Yang Diharapkan:
Jawab pertanyaan berikut dari ulasan buku A Good Change di bawah.
1. Apa judul Bab 1 buku itu?
2. Konsep apa yang dijabarkan di bagian penutup buku?
3. Kutipan apa yang disebut sebagai "Pesan lain yang menggetarkan"?

Teks:
Siti Kusnul
menulis A Good Change seperti berbicara kepada diri sendiri atau mungkin
kepada siapa pun yang sedang berjuang diam-diam. Buku ini bukan sekadar panduan
motivasi, melainkan cermin yang jujur bagi generasi yang hidup di tengah
kebisingan ekspektasi, media sosial, dan tuntutan untuk terus “berhasil”. Sejak
halaman pembuka, pembaca disambut refleksi yang begitu dekat:
“Pernah gak sih kamu dibuat sibuk mikirin pencapaian orang lain karena dari
dulu kamu gini-gini aja?... Sudah saatnya kamu memutuskan untuk berdamai dengan
kenyataan. Percayalah, kamu butuh jeda untuk rehat sejenak dari riuhnya isi
kepalamu.”
Potongan kalimat ini seperti undangan lembut untuk berhenti sejenak, menarik
napas, dan mulai memperbaiki diri step by step.
Struktur buku ini terasa mengalir dan terukur mulai dari Bab 1 “Makin ke Sini, Makin ke Sana” yang membongkar fenomena sosial seperti FOMO, kaum mendang-mending, hingga ilusi privilege; menuju Bab 2 yang membedah perilaku konsumtif digital, dari spil saldo ATM sampai buy now pay later. Gaya penulis di sini satir sekaligus empatik: kita dibuat tertawa getir melihat realitas yang begitu dekat dengan kehidupan kita sehari-hari. Lalu di Bab 3, Kusnul menukik lebih dalam membahas fase insecure, overthinking, dan titik terendah yang sering kali membuat manusia kehilangan arah.
Namun, buku ini tidak berhenti di kegelapan. Bab 4 “Menuju Titik Balik” dan Bab 5 “Step by Step” menjadi ruang penyembuhan yang tenang. Di sinilah semangat Kaizen hidup sepenuhnya bahwa perubahan tidak harus besar dan instan, melainkan cukup dimulai dari langkah kecil yang dilakukan konsisten. Sub bab seperti “Ukur kemampuan diri” dan “Temukan yang sefrekuensi” seolah menuntun pembaca untuk berdamai dengan ritme sendiri. Di bagian penutup, konsep PDCA (Plan-Do-Check-Action) dijabarkan sederhana dan aplikatif, membuat filosofi Kaizen terasa membumi dan relevan untuk kehidupan modern.
Kutipan favorit dari buku ini “Kamu tidak perlu menyenangkan semua orang karena hidupmu bukan untuk memenuhi ekspektasi mereka” menjadi benang merah dari seluruh pesan Kusnul. Kalimat ini menegaskan bahwa perubahan sejati lahir ketika seseorang berhenti mengejar validasi dan mulai mendengarkan dirinya sendiri. Pesan lain yang menggetarkan: “Tidak ada keberhasilan yang mampu dicapai tanpa memiliki mimpi.” Di sini, Kaizen bukan sekadar metode produktivitas, melainkan spiritualitas keseharian: seni memperbaiki diri tanpa kehilangan kemanusiaan.

Bagian Kumpulan Data:

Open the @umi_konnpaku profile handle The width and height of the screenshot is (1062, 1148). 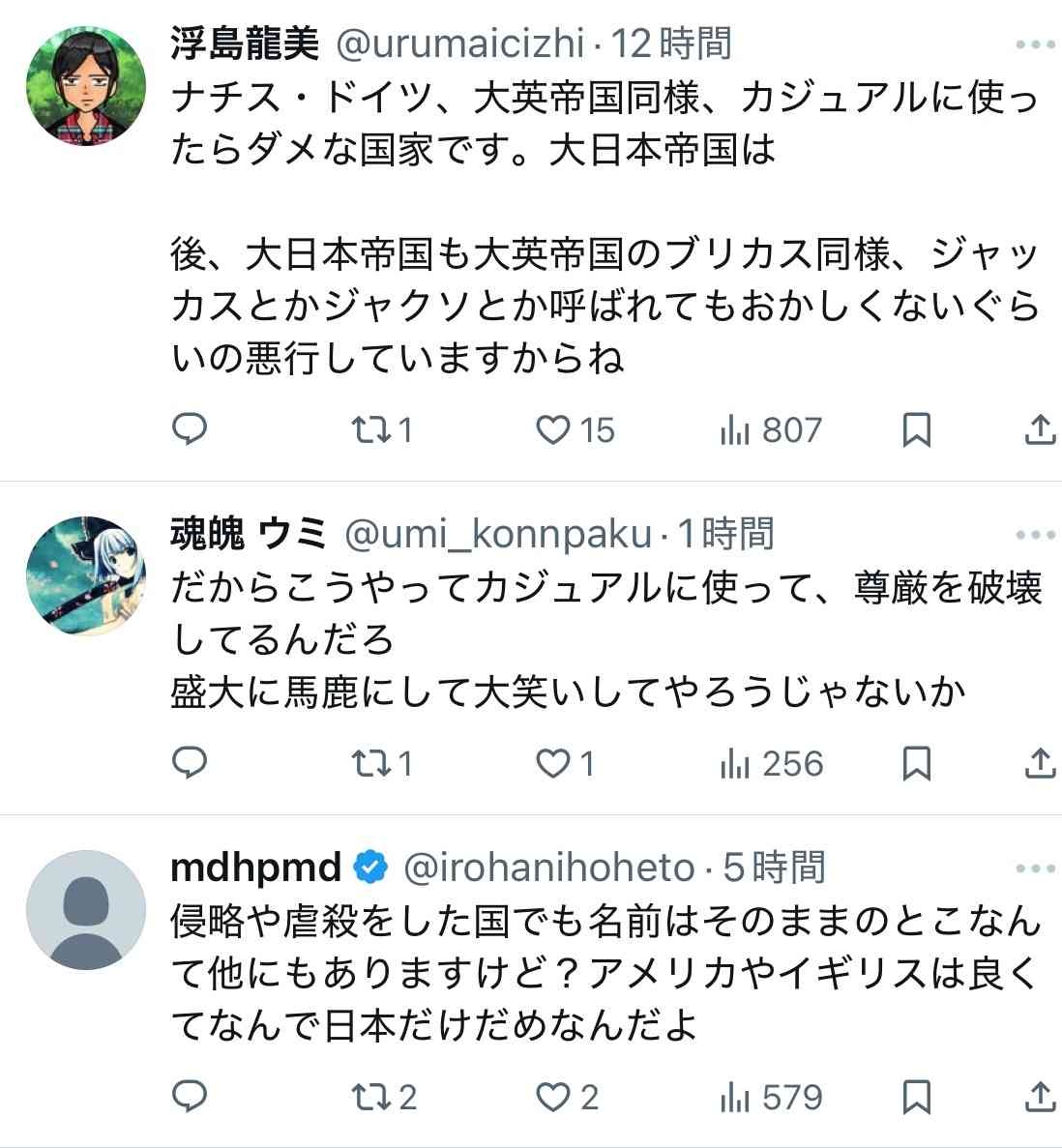(x=499, y=534)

Hasil yang Benar:
1. "Makin ke Sini, Makin ke Sana"
2. PDCA (Plan-Do-Check-Action)
3. "Tidak ada keberhasilan yang mampu dicapai tanpa memiliki mimpi."